In these leaner times, it’s important for the masses to lean out their quarantine cops, focus on necessity, and creatively find ways to err on the side of sustainability. Digging through thrift racks, eBay, flea markets (in better times), and indie sellers’ marketplaces to revive previously loved threads. We’re tasked with the responsibility of evolving our personal styles by putting our own personal spin on what’s come back around – well worn denim, outerwear from bygone eras, rocked workwear. It’s cathartic in a way – re-envisioning fits that haven’t been styled in ads for decades…or never at all.
Personally, I’ve been living fairly consistent over the past decade. Instead of waiting in virtual lines on brand websites and apps to take the inevitable L on something I didn’t even need to begin with, I’m a bit more strategic. I’ve spent hours scouring eBay and other thrift/secondhand sites, one eye open and focused like a seasoned sniper, finger on the Bid button, ready to snipe a piece of history for the low. Winning bid emails are a small consolation in times like these, however, I proceed as if existing in a parallel timeline, free of the constraints we currently abide by.

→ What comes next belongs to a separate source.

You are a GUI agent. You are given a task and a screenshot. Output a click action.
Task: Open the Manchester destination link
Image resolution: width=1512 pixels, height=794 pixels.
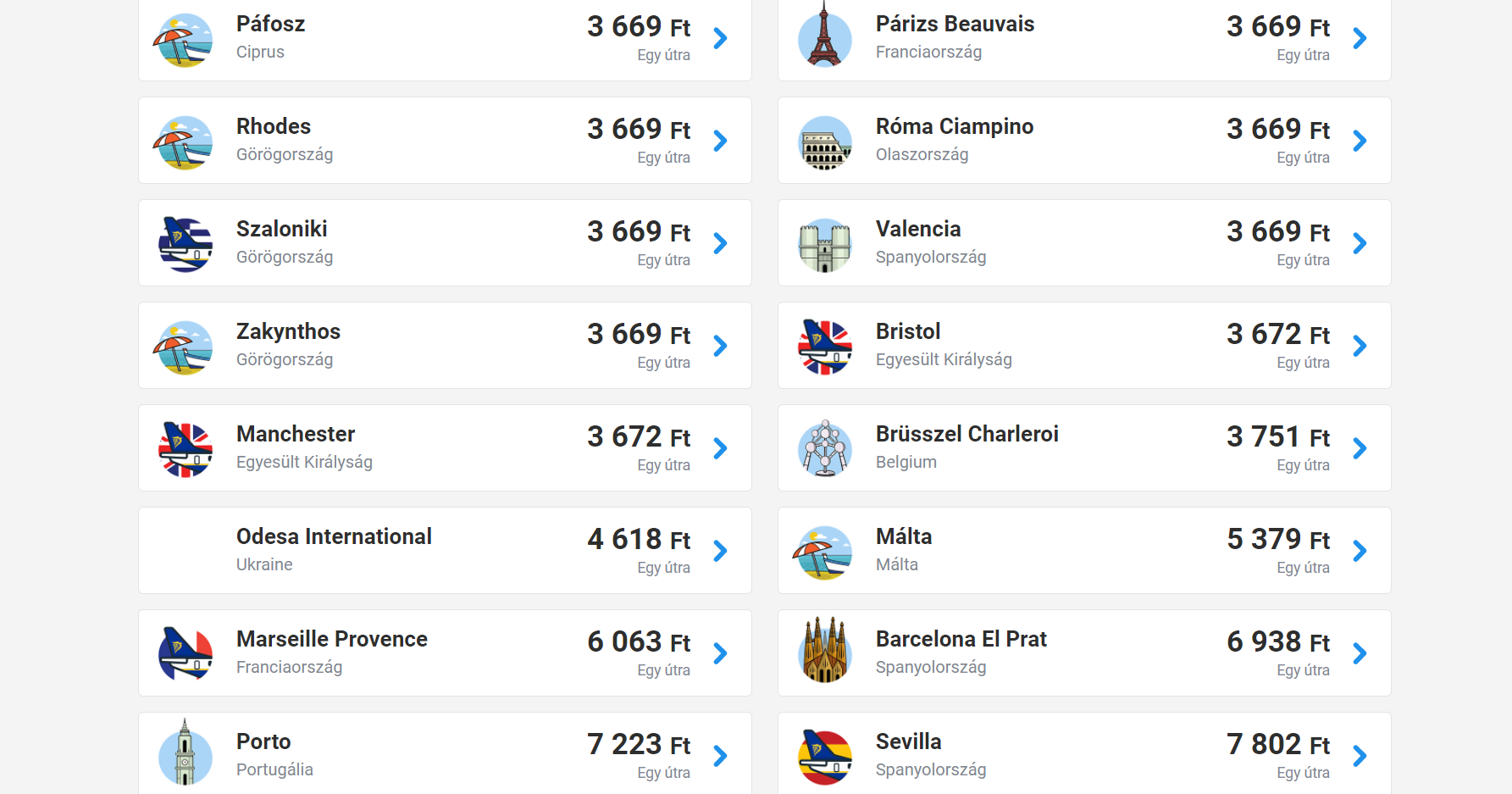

Look no further than how cyclical the fashion cycle is: tie dye’s resurgence has come back full force, while those in the know clamor for worn (and loved) Carhartt, Levi’s and other rugged outerwear, giving a nod to the blue collar worker and propping up a halfhearted, more accepted version of stolen valor. Vintage band and movie promo tees are still in high demand, as their inflated pricing demonstrates. Jordan’s and Dunks from the 80’s through the oughts are being unearthed, restored, re-marketed and sold to the tasteful collector, the hypebeast or just heads in the know. The hype wave consumes.
There’s no shortage of forgotten heat out there on the market, ruled somewhat effectively by the seller. Hours of painstaking hunting, bartering, bidding, and networking can pay huge dividends, assuming a discerning eye and focused marketing approach are at the forefront. Pop up sales on Instagram are prevalent in current times – massive drops, curated ever so tastefully (and pricey as hell) perform amazingly and satiate the most voracious jawncoppers. It’s a seller’s market and a buyer’s world out there.
My preference – find old pieces, rework them into more contemporary versions of themselves, adding a hint of my personal aesthetic, and enjoy a piece of the past, tailored to fit my current vibe. The ability to give a relic a new look is a gift that shouldn’t be taken lightly. That old graphic tee you’ve been so reluctant to part with, all stained and paper thin, holy without religious affiliation can be brought back to life with the right dye job, or patching and reinforcing. Otherwise, that personality the piece already has may just be ideal to be styled however you see fit.
In times where waste is frowned upon, a revamped sense of “want not, waste not” is at the forefront and may not change for the foreseeable future. We can all do our part to lessen waste, relive glory days in vintage pieces or reshape the past into a more “now” look and feel better about doing it, without sacrificing a sense of moral responsibility and still look pretty damn good over Zoom or the Gram, while we await an end to the pandemic and a resumption of our daily lives and normalcy.
**Written while sitting in a parking lot at 6 AM on Black Friday, waiting to cop one of the most important drops of 2020 – a (hopefully and presumptively negative) COVID test.